**ASSIGNMENT:** Give back exactly the lines that start at the one containing "This screenshot has width=952, height=573." and run to the end of the material, leaving out the pictures.
----------------
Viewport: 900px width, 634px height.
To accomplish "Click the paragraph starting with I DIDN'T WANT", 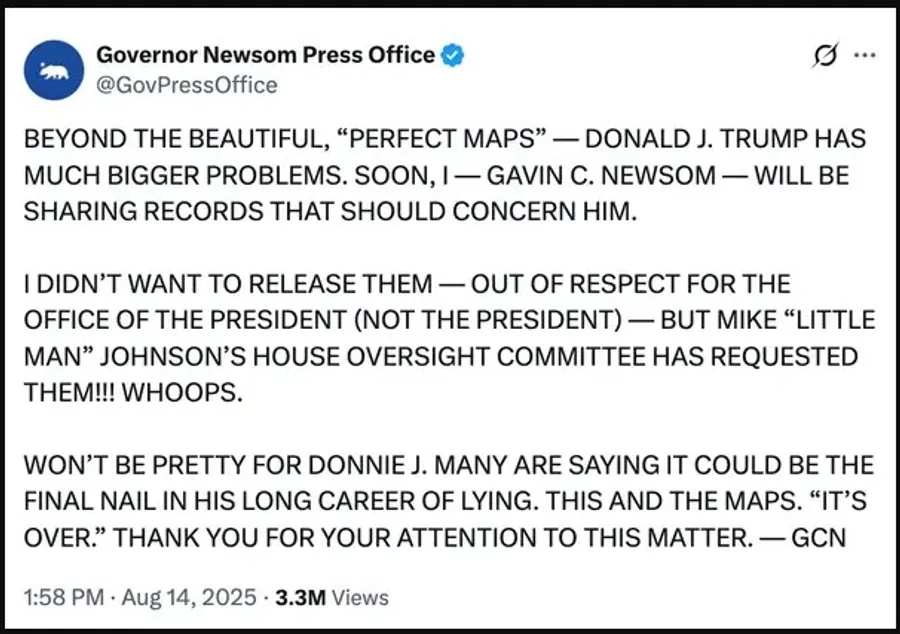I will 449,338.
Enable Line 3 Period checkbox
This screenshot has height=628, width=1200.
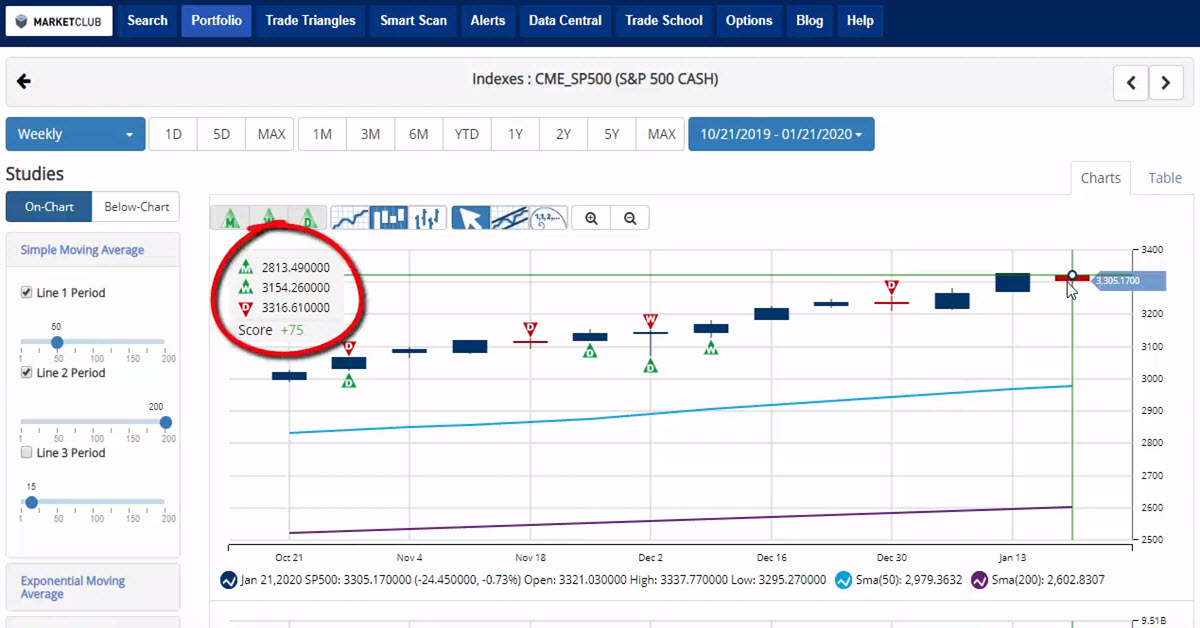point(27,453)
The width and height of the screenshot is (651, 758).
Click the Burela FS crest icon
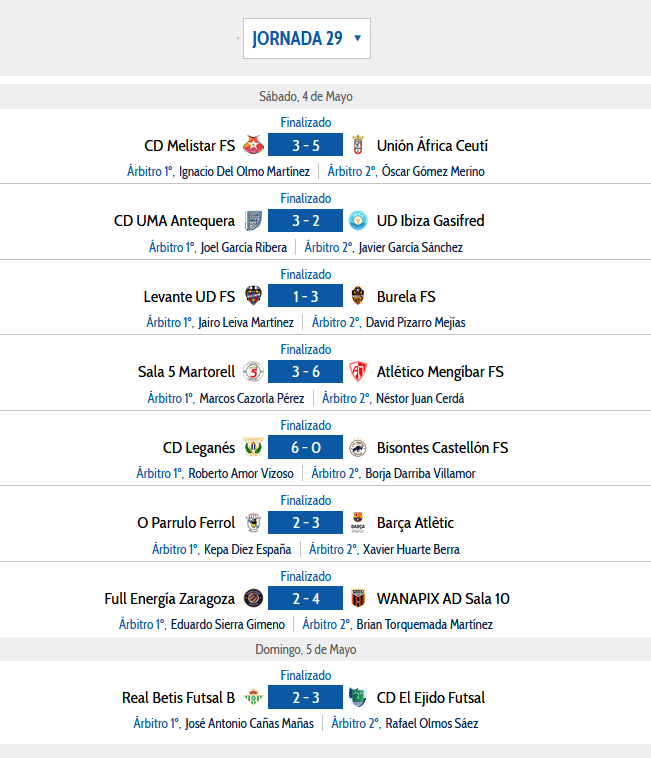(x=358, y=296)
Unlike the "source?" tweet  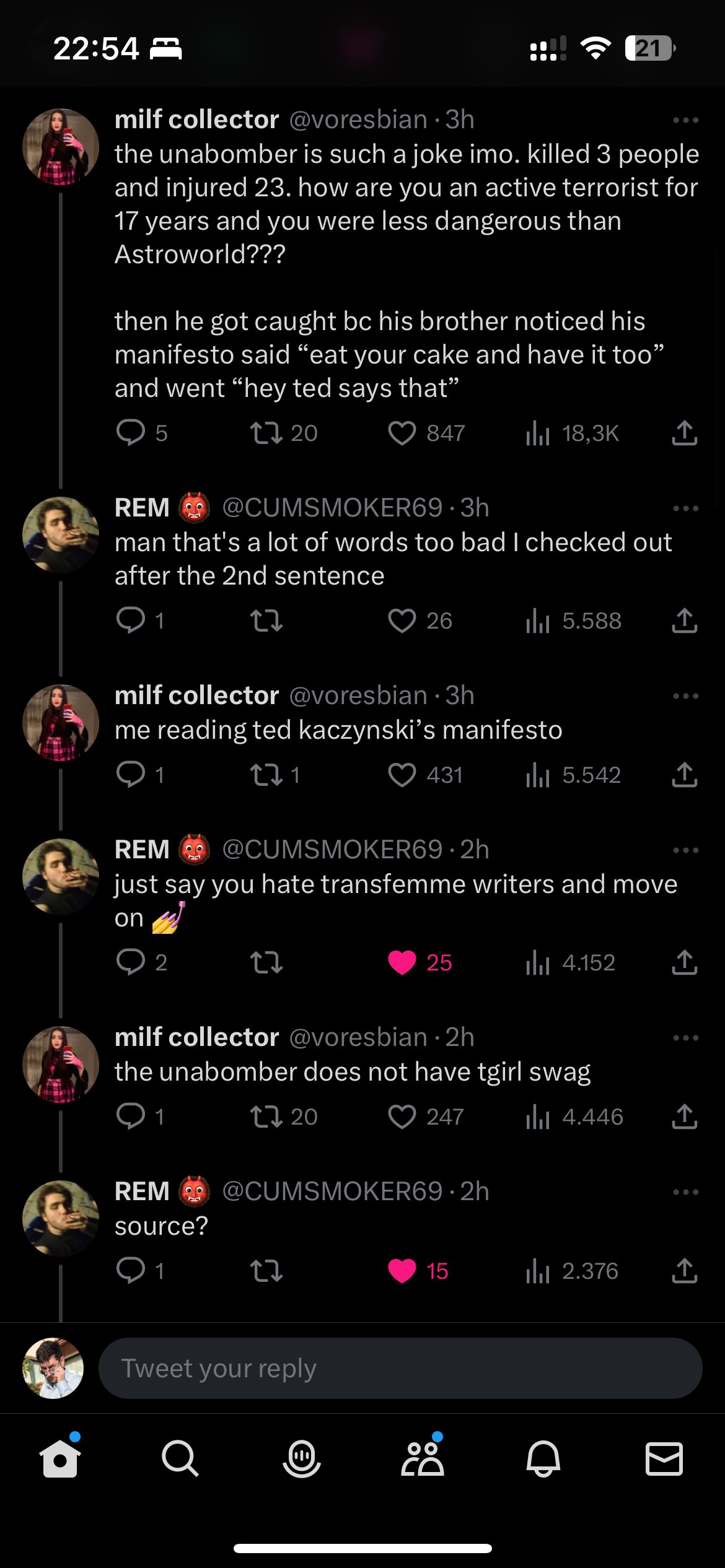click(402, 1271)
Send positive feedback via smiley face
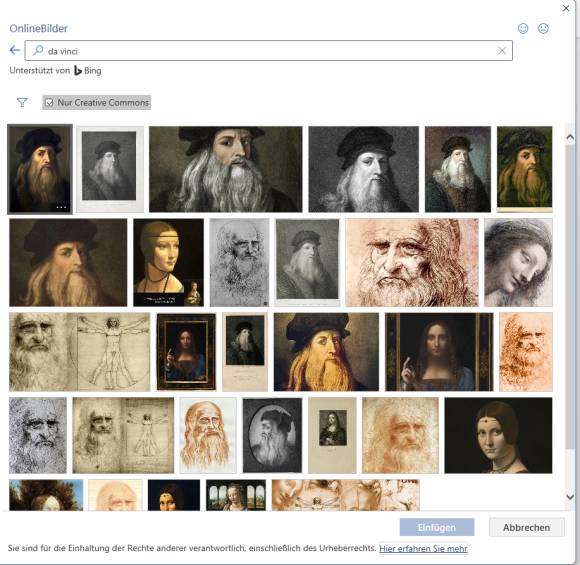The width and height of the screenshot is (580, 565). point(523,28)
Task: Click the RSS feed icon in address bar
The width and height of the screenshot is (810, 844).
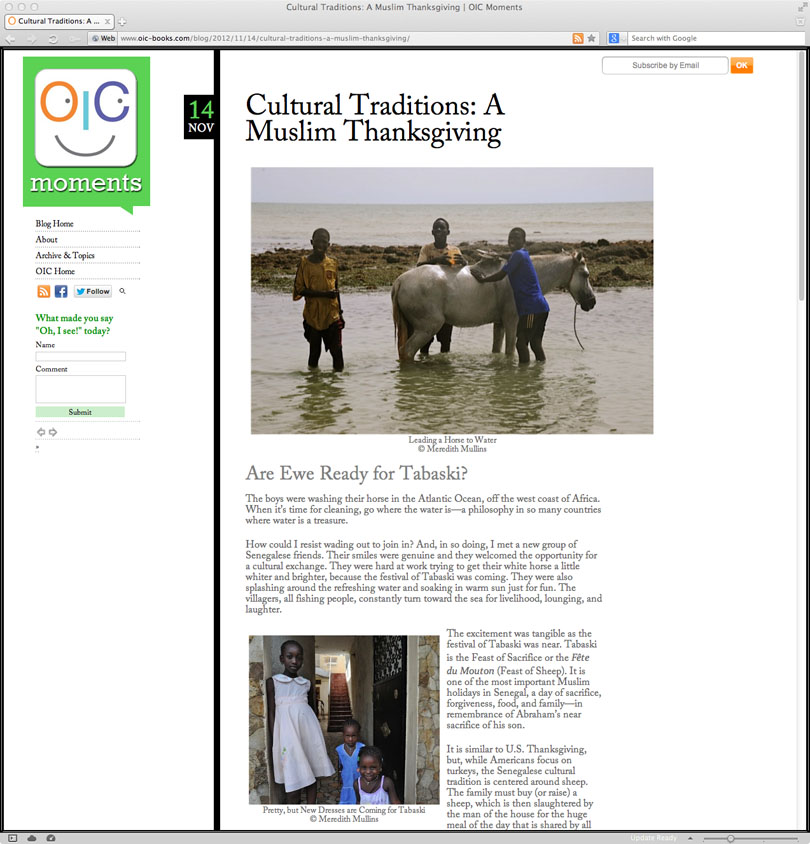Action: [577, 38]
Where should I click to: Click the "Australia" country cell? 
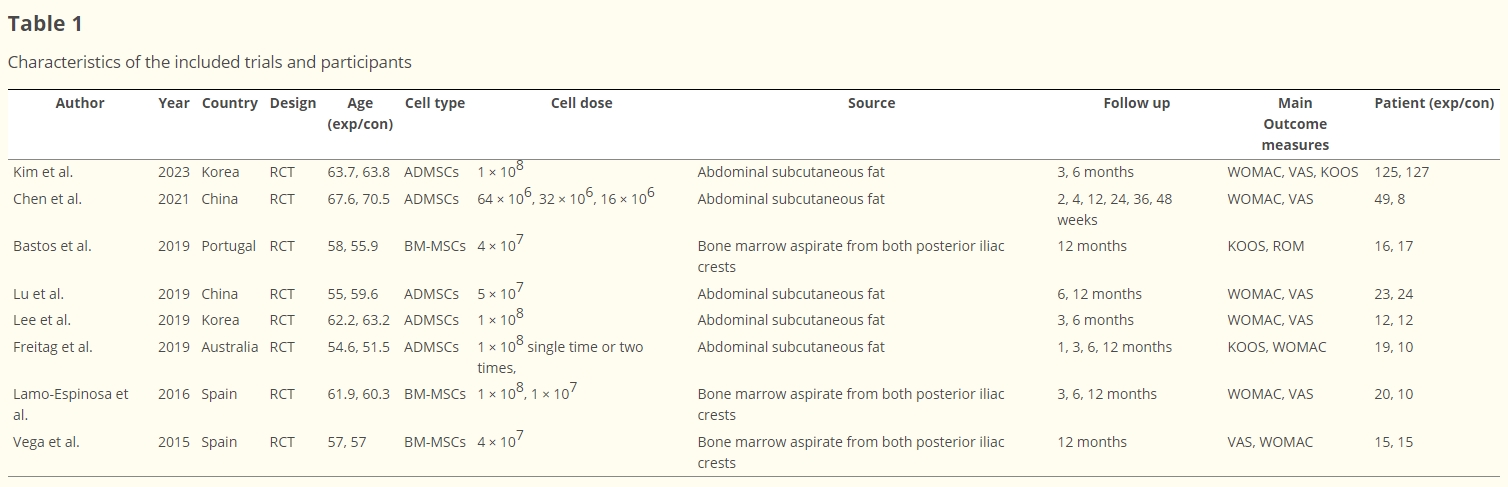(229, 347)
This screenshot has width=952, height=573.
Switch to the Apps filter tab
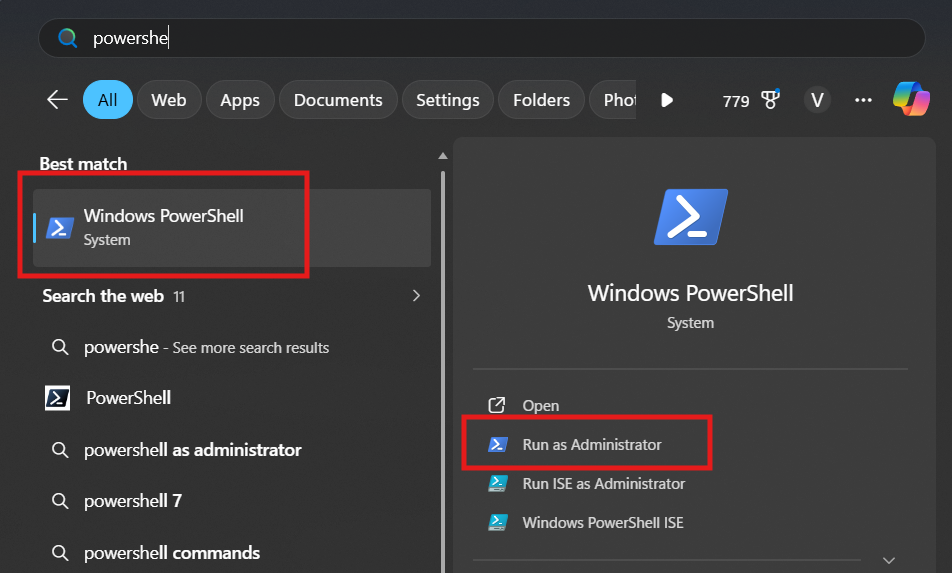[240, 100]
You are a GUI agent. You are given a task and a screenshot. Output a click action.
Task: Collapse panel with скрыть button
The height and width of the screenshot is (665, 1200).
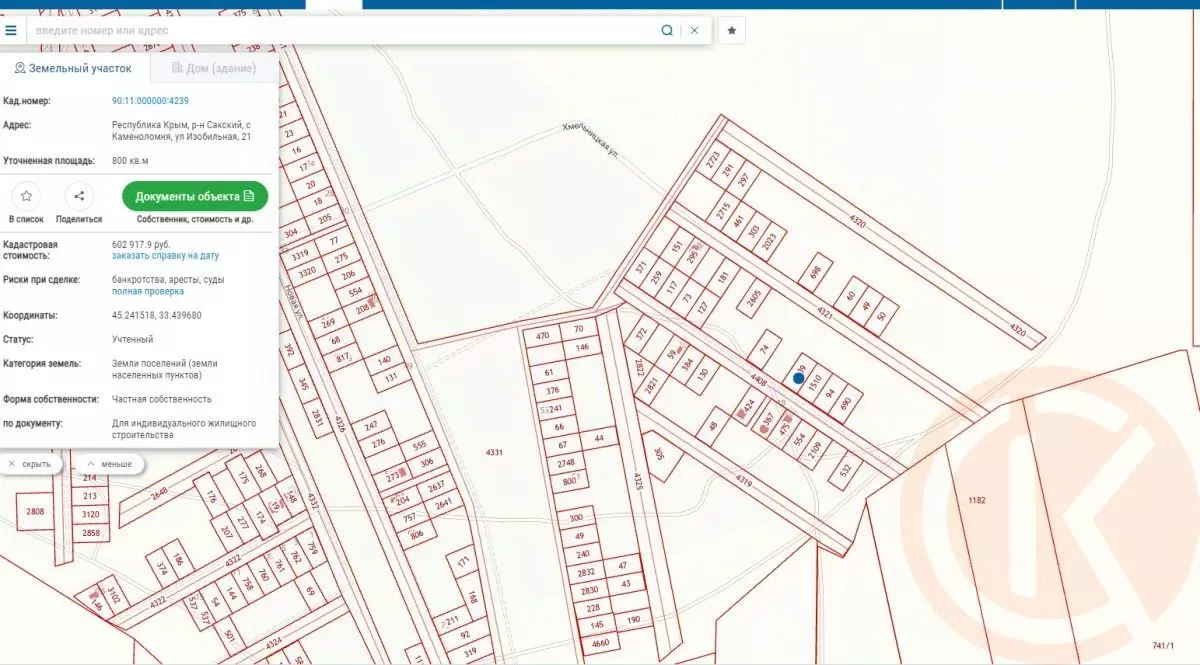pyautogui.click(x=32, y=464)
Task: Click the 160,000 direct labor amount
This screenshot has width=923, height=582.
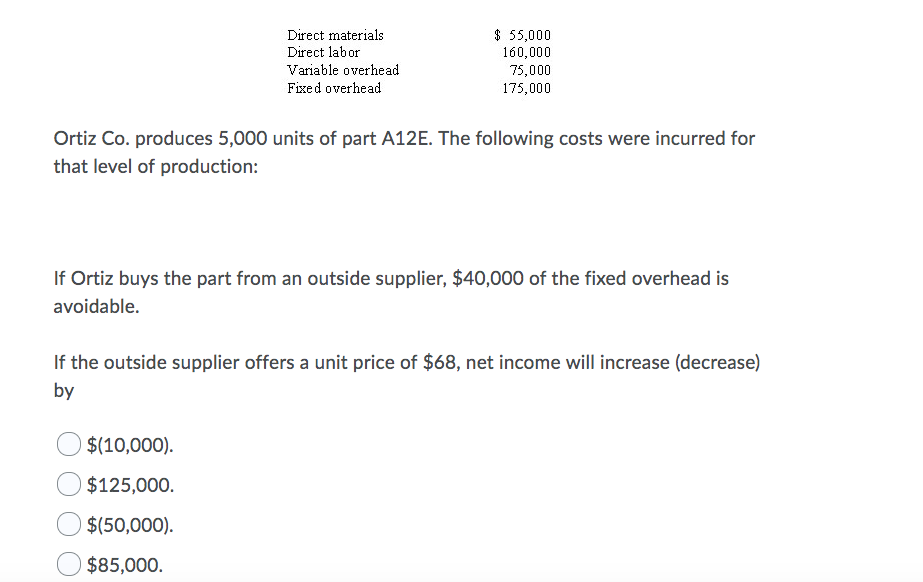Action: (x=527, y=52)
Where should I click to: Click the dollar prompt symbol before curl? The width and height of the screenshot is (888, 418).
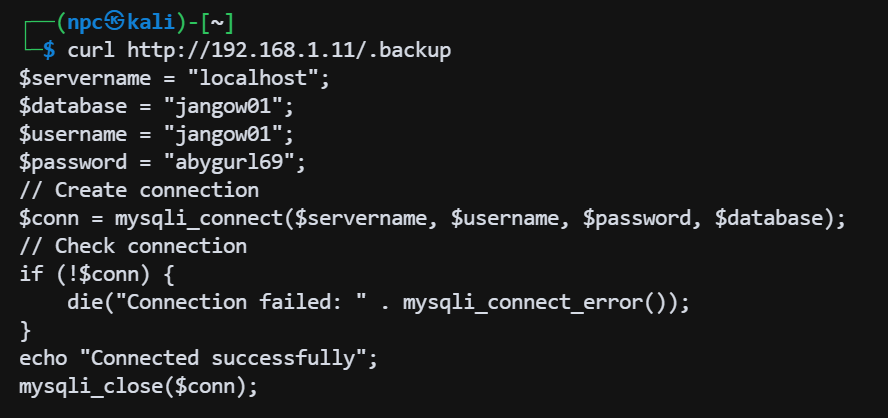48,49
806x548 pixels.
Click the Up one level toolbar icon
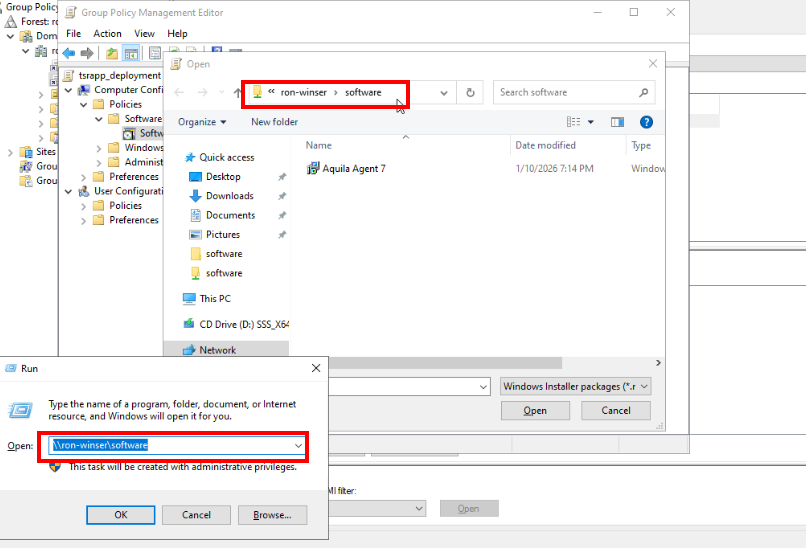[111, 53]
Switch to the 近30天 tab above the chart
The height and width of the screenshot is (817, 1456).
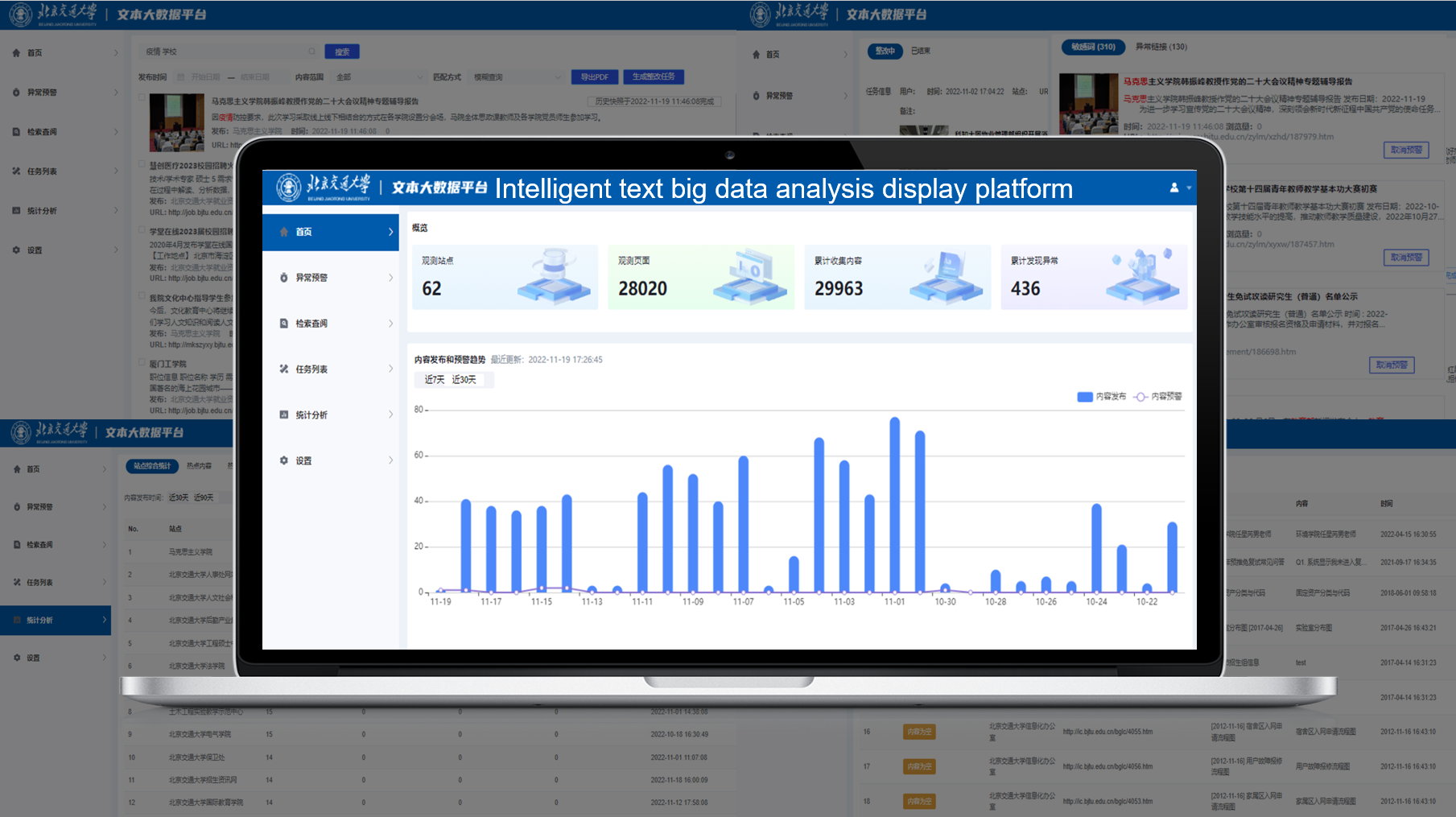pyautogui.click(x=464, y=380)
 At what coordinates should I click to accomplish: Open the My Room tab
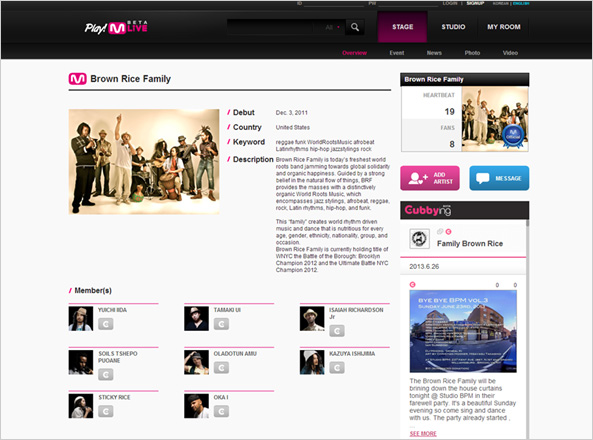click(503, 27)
----------------
**TASK RESULT:**
This screenshot has width=952, height=573.
Switch to the Apps filter tab
[240, 100]
You are a GUI agent. You are given a task and a screenshot. Output a click action.
Task: Collapse panel with скрыть button
The height and width of the screenshot is (665, 1200).
pyautogui.click(x=32, y=464)
Task: Click the 160,000 direct labor amount
This screenshot has width=923, height=582.
Action: (x=527, y=52)
Where should I click to: Click the dollar prompt symbol before curl? The width and height of the screenshot is (888, 418).
48,49
806x548 pixels.
Click the Up one level toolbar icon
[111, 53]
Switch to the 近30天 tab above the chart
The height and width of the screenshot is (817, 1456).
pyautogui.click(x=464, y=380)
 At what coordinates should I click to accomplish: Open the My Room tab
click(503, 27)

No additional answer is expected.